Shiv Sena @50: Where does the party go from here?
Sena looks to teach its biggest threat, the BJP, a lesson in the civic polls and also improve public perception of its ability to governmumbai Updated: Jun 18, 2016 01:16 IST
“Every election is seen as do-or-die for the Shiv Sena”, is an oft-repeated jibe at the media by the party faithful. So there is great mirth in Sena circles at any dire predictions regarding the civic polls due in Mumbai in a few months.
The fact remains, though, that this is the first time the Sena will face its biggest challenge from its ally and not the opposition. An aggressive Bharatiya Janata Party has made no secret of the fact that it wants to capture power on its own in the country’s richest civic body, the BMC, where it has so far played second fiddle to the Sena.

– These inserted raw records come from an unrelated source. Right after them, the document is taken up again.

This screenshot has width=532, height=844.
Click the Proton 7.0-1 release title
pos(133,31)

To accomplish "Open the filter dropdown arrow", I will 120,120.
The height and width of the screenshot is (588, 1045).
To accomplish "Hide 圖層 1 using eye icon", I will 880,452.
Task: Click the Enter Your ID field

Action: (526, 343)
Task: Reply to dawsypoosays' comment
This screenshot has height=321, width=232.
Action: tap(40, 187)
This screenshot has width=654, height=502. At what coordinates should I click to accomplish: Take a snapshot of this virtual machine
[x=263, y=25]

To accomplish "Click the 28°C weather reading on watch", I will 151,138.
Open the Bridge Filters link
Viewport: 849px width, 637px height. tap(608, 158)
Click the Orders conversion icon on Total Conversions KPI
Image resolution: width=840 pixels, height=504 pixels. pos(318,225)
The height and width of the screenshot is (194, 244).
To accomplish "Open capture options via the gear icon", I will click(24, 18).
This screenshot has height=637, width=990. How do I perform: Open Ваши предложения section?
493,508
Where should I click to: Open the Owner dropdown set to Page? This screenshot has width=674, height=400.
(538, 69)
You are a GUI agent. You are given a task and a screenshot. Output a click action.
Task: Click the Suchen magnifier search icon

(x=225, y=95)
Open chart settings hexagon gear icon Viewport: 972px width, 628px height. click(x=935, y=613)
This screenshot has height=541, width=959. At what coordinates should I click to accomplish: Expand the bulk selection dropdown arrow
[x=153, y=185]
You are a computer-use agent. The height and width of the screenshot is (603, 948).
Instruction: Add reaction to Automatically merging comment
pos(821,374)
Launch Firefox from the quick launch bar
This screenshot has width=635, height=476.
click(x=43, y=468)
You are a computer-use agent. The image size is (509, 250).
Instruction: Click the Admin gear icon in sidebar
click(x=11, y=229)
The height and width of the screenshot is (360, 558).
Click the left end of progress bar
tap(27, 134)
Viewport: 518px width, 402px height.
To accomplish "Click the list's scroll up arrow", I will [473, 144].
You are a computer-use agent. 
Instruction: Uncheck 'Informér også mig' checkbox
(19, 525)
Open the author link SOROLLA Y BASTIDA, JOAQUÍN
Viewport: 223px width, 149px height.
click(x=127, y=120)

However, this is also the Sena’s biggest opportunity. Here’s how.
The Sena has always thrived on a diet of emotive issues, feeding the public fear of the ‘other’. The targets of its chauvinistic politics have ranged from communists to various communities -- South Indians, Gujaratis, Muslims, and, more recently, North Indians. The ‘other’ this time is the BJP.
The Sena leadership realises that the BJP has turned itself into the bogey against which the Sena can mobilise its cadres. This realisation is what lies behind the Sena’s decision to target the BJP constantly; the opposition Congress and NCP barely get a mention in the party organ Saamna’s editorials or even at public meetings. The Sena now consistenty paints the BJP as an aggressive and cocky party that does not even respect the late Bal Thackeray, the Sena’s deity-like founder.
This line has gone down well with the Sena cadre, especially in Mumbai. “Despite us being so well-entrenched in the city, we were forced to part with seats to the BJP, which robbed many of our workers of the chance to contest. The BJP needs to be taught a lesson and we will do it,” said a vibhag-pramukh from Mumbai.
Social media and walls along the city streets reflect this aggression. After the BJP leader and minister Prakash Mehta, in a thinly-veiled reference to the Sena, said the rule of tigers over Mumbai had ended, the Sena put up posters outside his home calling him a fat cat pretending to be a lion and threatening to teach him a lesson. A Sena leader, later, said this was just the beginning.
But targeting the BJP alone will not help the Sena tide over its troubles. The Sena is yet to establish itself as a credible force that can helm the State’s governance; in fact, the BJP seems ahead in this perception battle. The Sena’s critics say the party’s ministers in the Fadnavis government, especially those handling portfolios such as transport and health that directly affect the common man, have not used the opportunity to improve public perception about their ability to govern.
It’s crucial for the Sena to move from being known as a party good at street agitations to being recognised as standing for development. “During the 2014 general and assembly polls, the BJP clearly realised that it needed to win this battle of perception. In the assembly polls, that was the difference between us and them,” says a Sena MP.
The Sena has realized this. Early this year, on the late Sena chief’s birth anniversary, all Sena ministers presented a report card of their work. Later, the Sena leadership made a presentation of the work it was carrying out in the drought-hit areas of Marathwada, which, insiders said, was a subtle attempt at changing perceptions.
However, the Sena has its work cut out if it aims to not just win the BMC polls but beat the BJP in the 2019 Assembly elections; jibes at the media notwithstanding.